§ WORK INSTRUCTION: In your copy, include every record exactly and no pictures.
EXCERPTED RECORDS section start
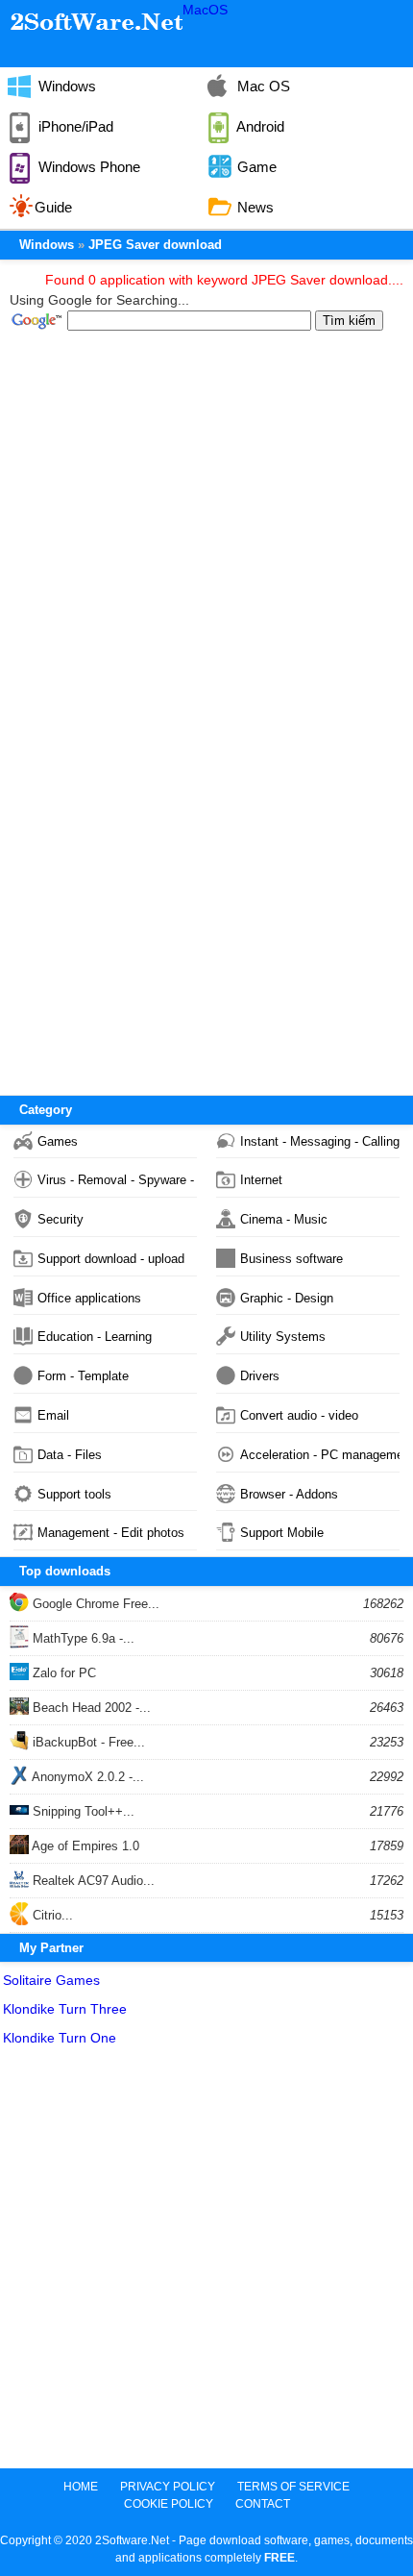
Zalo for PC (62, 1673)
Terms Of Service (293, 2486)
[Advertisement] (206, 2261)
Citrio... (51, 1915)
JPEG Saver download (155, 244)
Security (60, 1219)
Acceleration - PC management (320, 1455)
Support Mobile (282, 1532)
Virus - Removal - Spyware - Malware (117, 1180)
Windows (65, 86)
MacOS (205, 9)
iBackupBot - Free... (87, 1742)
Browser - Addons (289, 1494)
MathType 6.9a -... (81, 1638)
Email (53, 1415)
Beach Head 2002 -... (90, 1707)
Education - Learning (94, 1336)
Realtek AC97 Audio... (92, 1880)
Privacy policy (167, 2486)
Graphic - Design (286, 1298)
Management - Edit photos (110, 1532)
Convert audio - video (299, 1415)
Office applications (89, 1298)
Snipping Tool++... (81, 1811)
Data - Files (69, 1455)
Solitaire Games (51, 1980)
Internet (261, 1180)
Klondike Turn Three (65, 2009)
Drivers (259, 1376)
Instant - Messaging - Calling (320, 1141)
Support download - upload (110, 1258)
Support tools (74, 1494)
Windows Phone (87, 167)
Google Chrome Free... (94, 1604)
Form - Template (83, 1376)
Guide (53, 207)
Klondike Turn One (59, 2037)
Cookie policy (168, 2504)
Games (57, 1141)
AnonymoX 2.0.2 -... (86, 1777)
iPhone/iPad (74, 126)
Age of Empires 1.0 (84, 1846)
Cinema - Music (284, 1219)
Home (80, 2486)
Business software (291, 1258)
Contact (262, 2504)
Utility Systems (283, 1336)
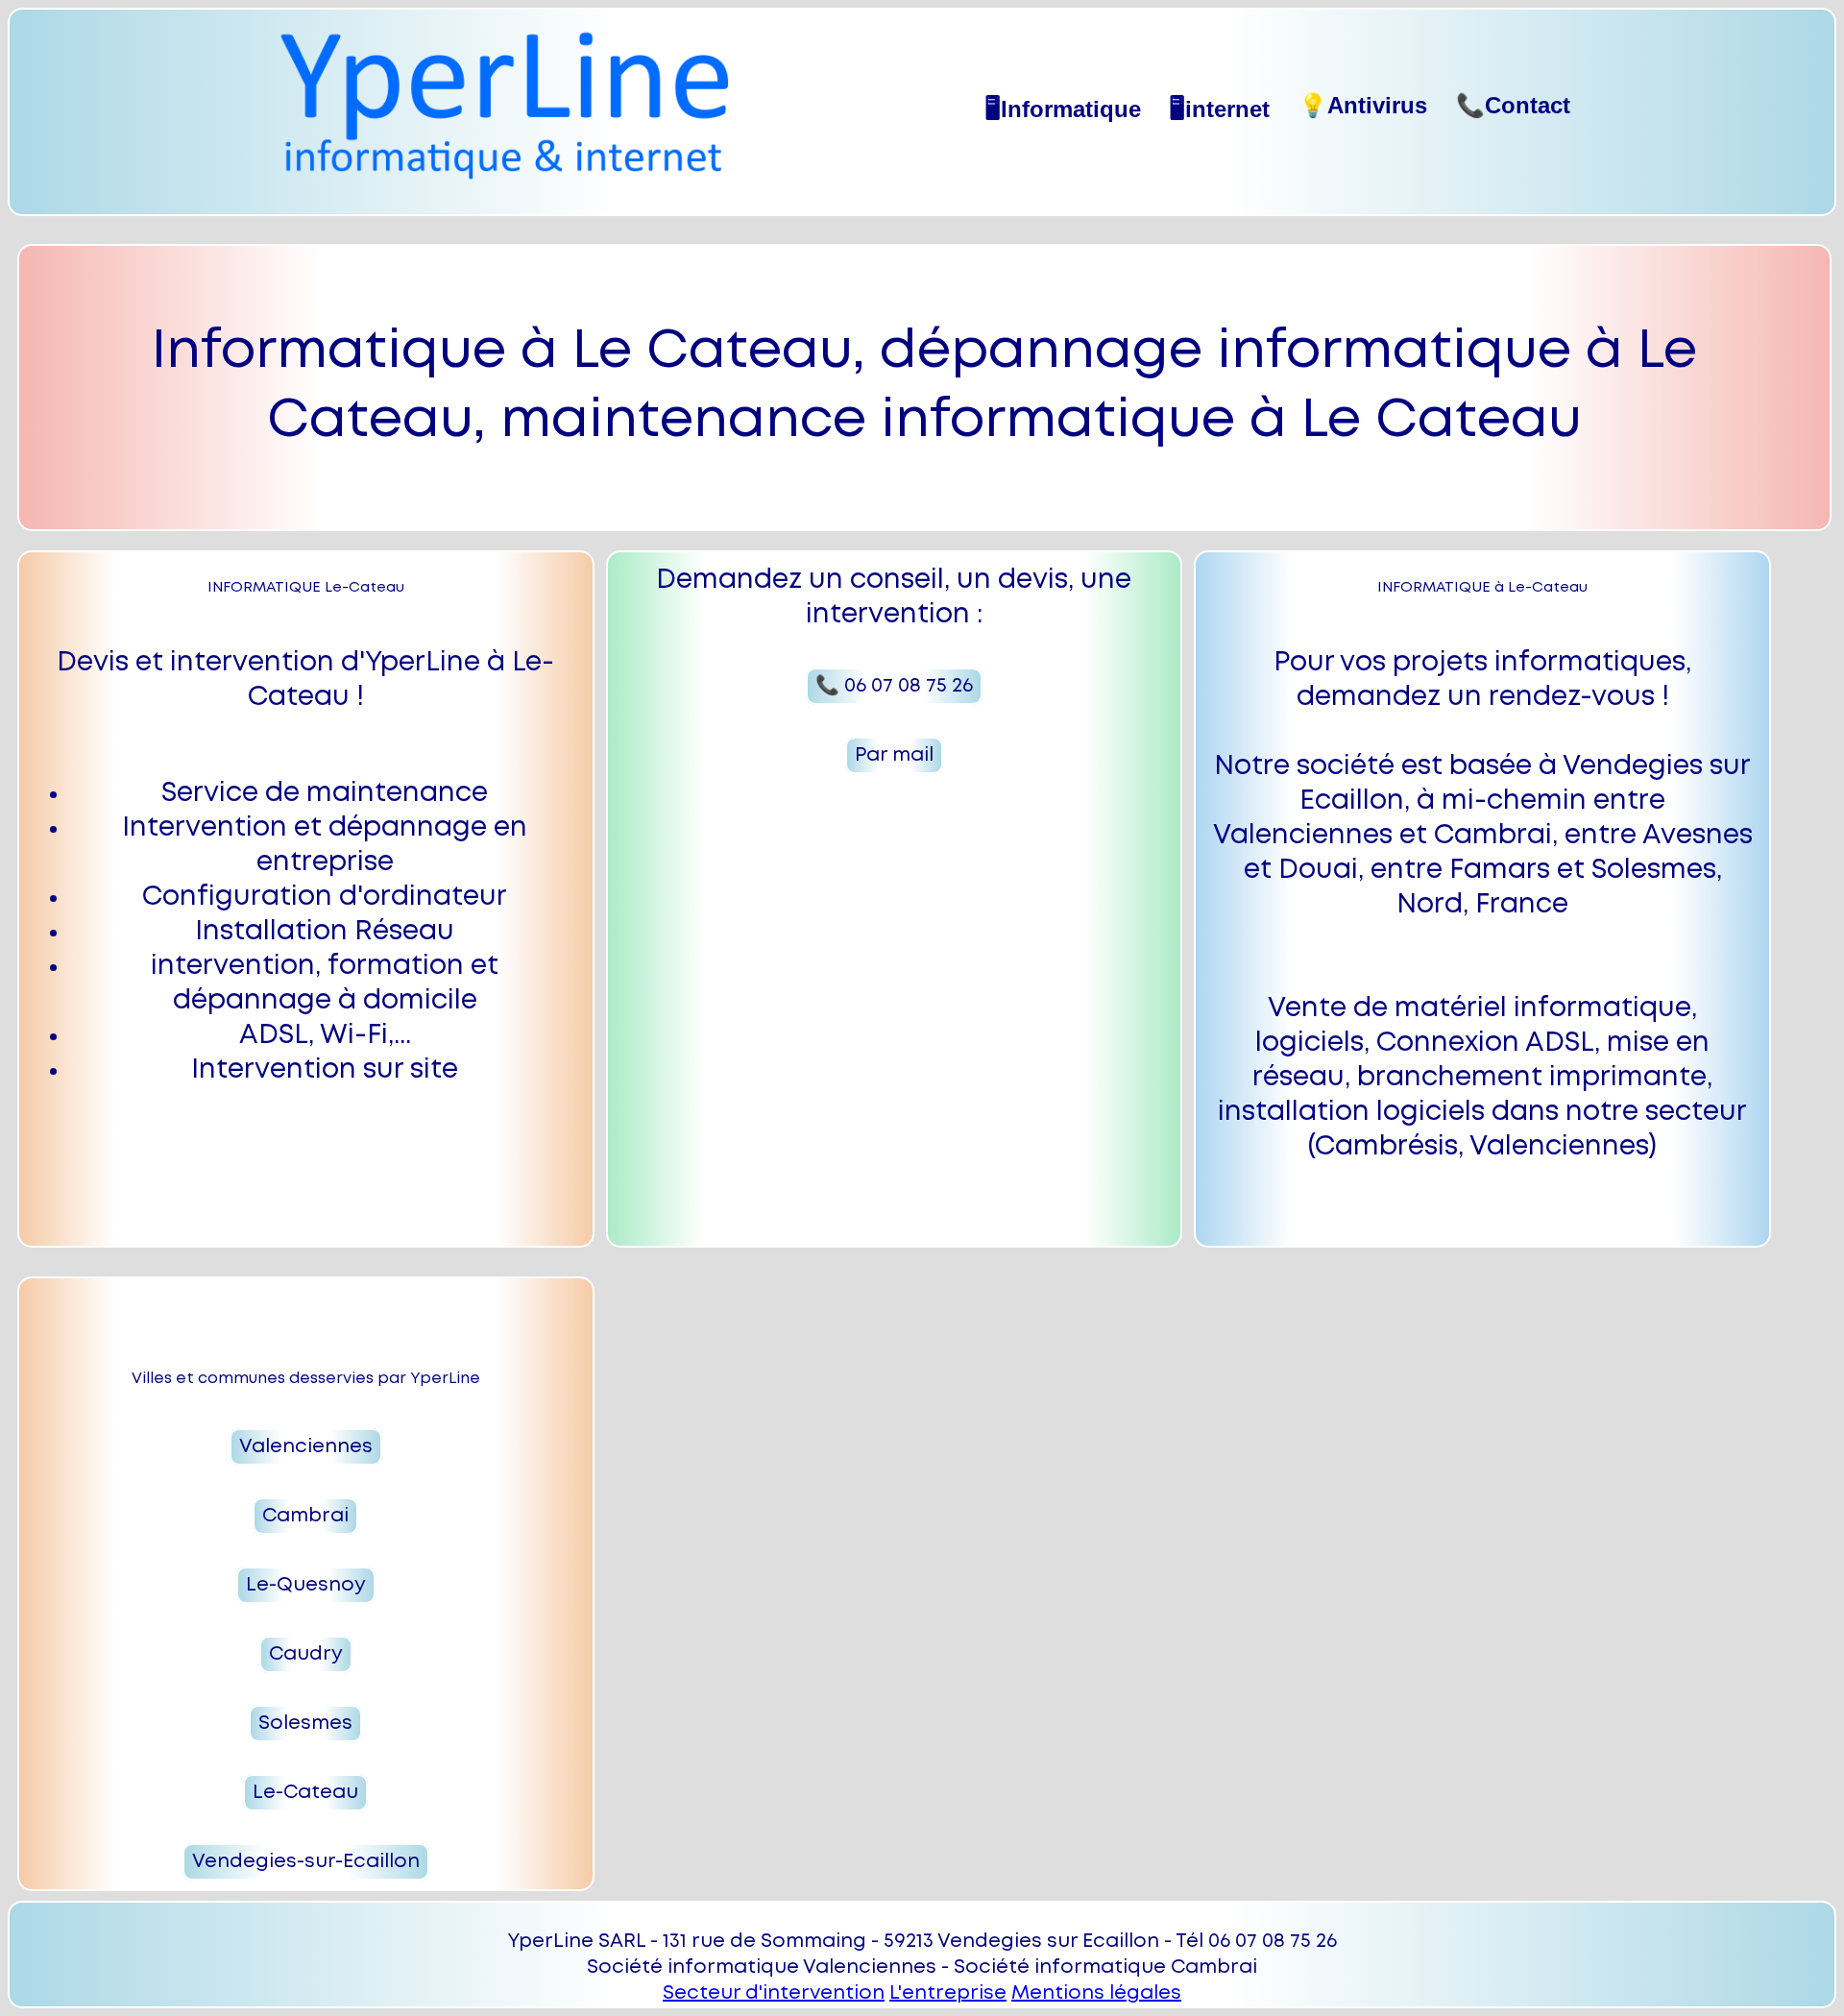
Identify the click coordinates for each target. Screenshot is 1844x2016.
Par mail (894, 755)
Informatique (1063, 109)
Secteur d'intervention (774, 1993)
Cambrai (305, 1516)
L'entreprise (948, 1993)
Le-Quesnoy (306, 1585)
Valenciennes (306, 1447)
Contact (1513, 105)
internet (1220, 109)
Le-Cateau (305, 1793)
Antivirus (1362, 105)
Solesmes (305, 1723)
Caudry (306, 1654)
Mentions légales (1096, 1993)
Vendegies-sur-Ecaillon (306, 1862)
EXCERPTED RECORDS section end
§ WRITTEN REPLY:
Zalo for PC (62, 1673)
Terms Of Service (293, 2486)
[Advertisement] (206, 2261)
Citrio... (51, 1915)
JPEG Saver download (155, 244)
Security (60, 1219)
Acceleration - PC management (320, 1455)
Support Mobile (282, 1532)
Virus - Removal - Spyware - Malware (117, 1180)
Windows (65, 86)
MacOS (205, 9)
iBackupBot - Free... (87, 1742)
Browser - Addons (289, 1494)
MathType 6.9a -... (81, 1638)
Email (53, 1415)
Beach Head 2002 -... (90, 1707)
Education - Learning (94, 1336)
Realtek AC97 Audio... (92, 1880)
Privacy policy (167, 2486)
Graphic - Design (286, 1298)
Management - Edit photos (110, 1532)
Convert audio - video (299, 1415)
Office applications (89, 1298)
Snipping Tool++... (81, 1811)
Data - Files (69, 1455)
Solitaire Games (51, 1980)
Internet (261, 1180)
Klondike Turn Three (65, 2009)
Drivers (259, 1376)
Instant - Messaging - Calling (320, 1141)
Support download - upload (110, 1258)
Support tools (74, 1494)
Windows Phone (87, 167)
Google Chrome Free... (94, 1604)
Form - Template (83, 1376)
Guide (53, 207)
Klondike Turn One (59, 2037)
Cookie policy (168, 2504)
Games (57, 1141)
AnonymoX 2.0.2 -... (86, 1777)
iPhone/iPad (74, 126)
Age of Empires 1.0 (84, 1846)
Cinema - Music (284, 1219)
Home (80, 2486)
Business software (291, 1258)
Contact (262, 2504)
Utility Systems (283, 1336)
Identify the click coordinates for each target. Screenshot is 1844x2016.
Par mail (894, 755)
Informatique (1063, 109)
Secteur d'intervention (774, 1993)
Cambrai (305, 1516)
L'entreprise (948, 1993)
Le-Quesnoy (306, 1585)
Valenciennes (306, 1447)
Contact (1513, 105)
internet (1220, 109)
Le-Cateau (305, 1793)
Antivirus (1362, 105)
Solesmes (305, 1723)
Caudry (306, 1654)
Mentions légales (1096, 1993)
Vendegies-sur-Ecaillon (306, 1862)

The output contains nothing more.